## ACTION ITEM
Using the entries that follow, write out the line containing "785x387 pixels.", the line containing "the notification bell", and every line between them, exactly and nothing else.

## WORKING DATA

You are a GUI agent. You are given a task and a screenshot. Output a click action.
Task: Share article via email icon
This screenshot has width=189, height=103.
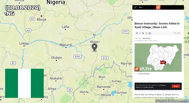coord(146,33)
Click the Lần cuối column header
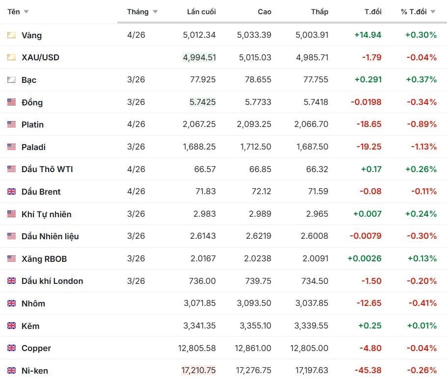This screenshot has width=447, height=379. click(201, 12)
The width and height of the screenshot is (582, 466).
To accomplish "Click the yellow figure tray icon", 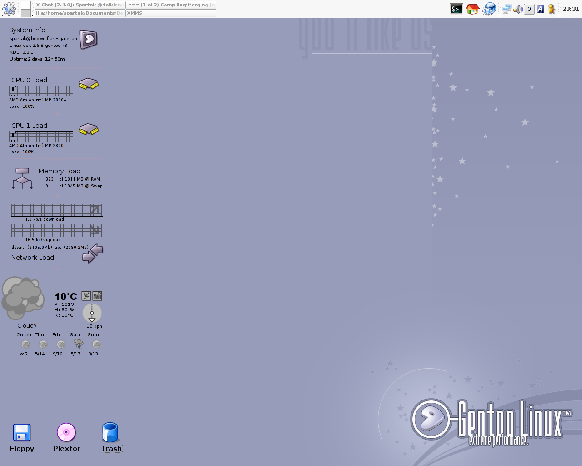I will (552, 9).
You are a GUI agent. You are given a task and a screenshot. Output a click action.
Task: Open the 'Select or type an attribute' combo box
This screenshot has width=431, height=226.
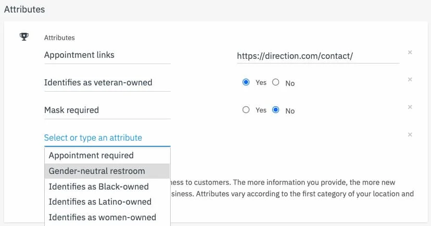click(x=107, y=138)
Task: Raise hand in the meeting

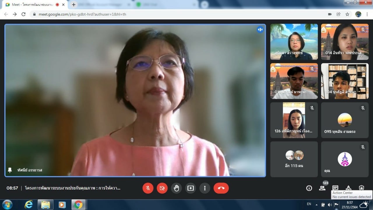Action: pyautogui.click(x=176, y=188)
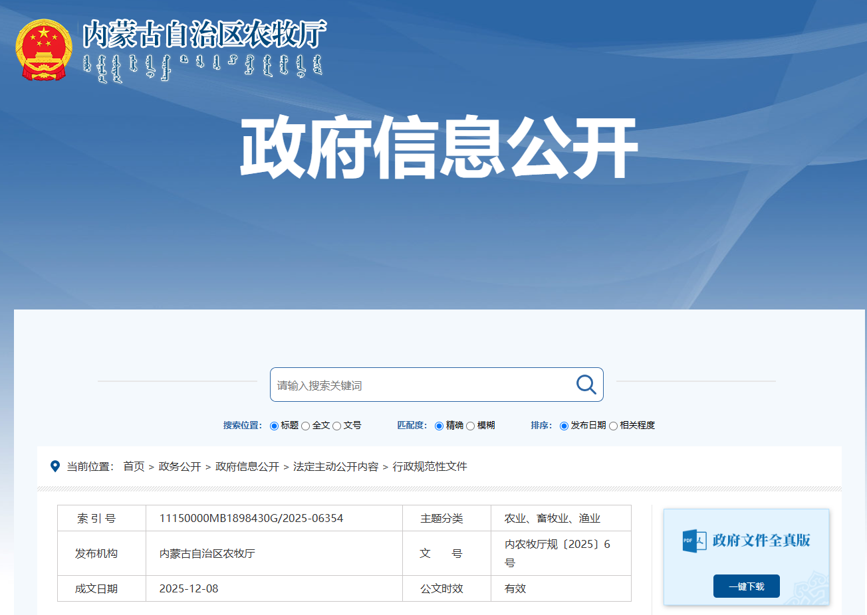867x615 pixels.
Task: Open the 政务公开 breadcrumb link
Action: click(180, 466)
==
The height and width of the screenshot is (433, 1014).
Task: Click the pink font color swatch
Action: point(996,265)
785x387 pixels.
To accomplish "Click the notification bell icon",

## SOLUTION FOR THIS TASK
785x387 pixels.
To accomplish "Click the notification bell icon",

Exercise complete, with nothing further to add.